Goal of the exercise -> Omitting all pictures, copy word for word the lines from the line containing "This screenshot has height=756, width=1568." through the final line of the entries.

The data ->
※ ※ ※

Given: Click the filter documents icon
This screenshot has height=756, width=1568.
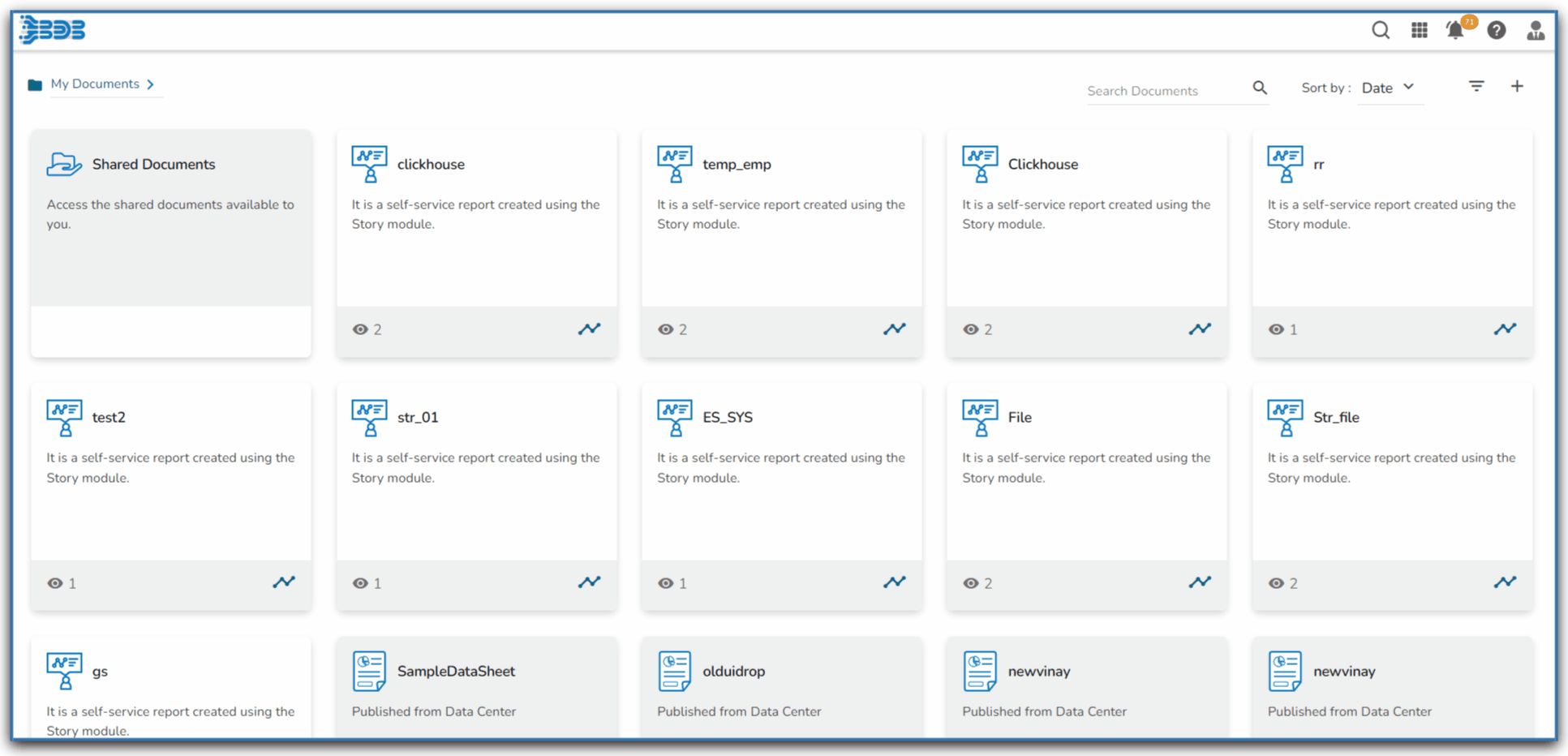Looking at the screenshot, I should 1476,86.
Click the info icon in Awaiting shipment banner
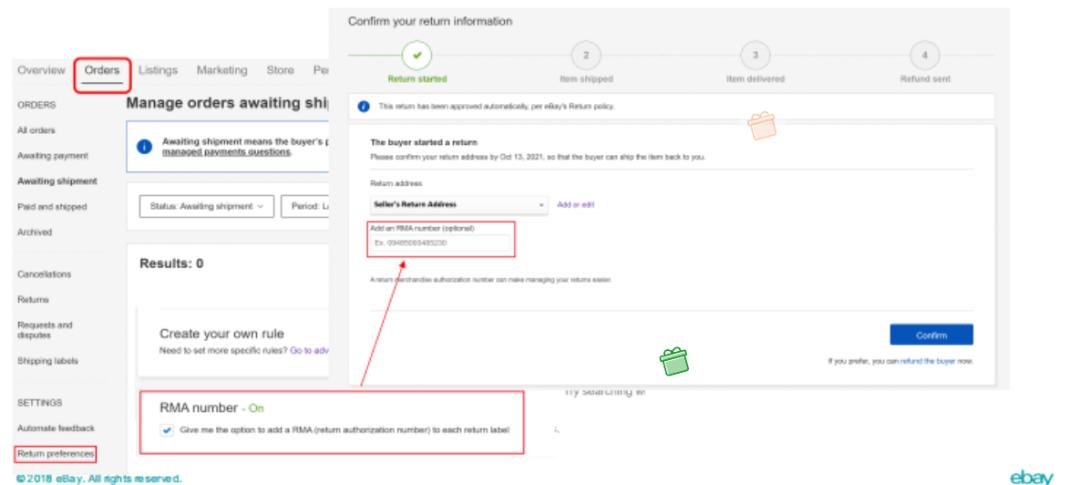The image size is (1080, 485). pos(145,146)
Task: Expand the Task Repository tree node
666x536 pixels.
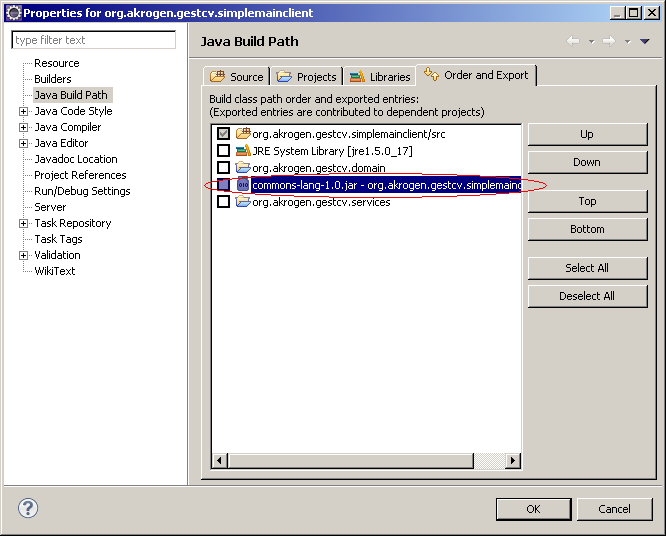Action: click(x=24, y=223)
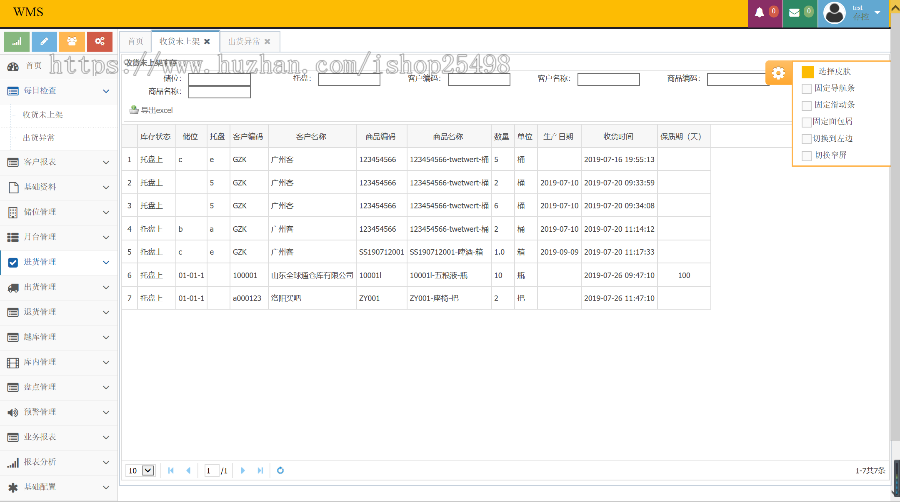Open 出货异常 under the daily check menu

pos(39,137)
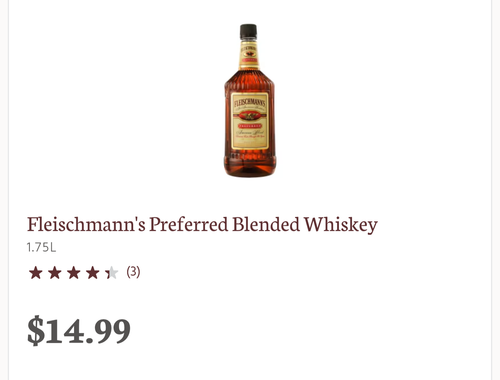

※ ※ ※

Solution to this task ->
This screenshot has height=756, width=1568.
Looking at the screenshot, I should 1476,86.
Click the info icon in Awaiting shipment banner
The image size is (1080, 485). pos(145,146)
Task: Expand the Task Repository tree node
666x536 pixels.
Action: click(x=24, y=223)
Open 出货异常 under the daily check menu

pos(39,137)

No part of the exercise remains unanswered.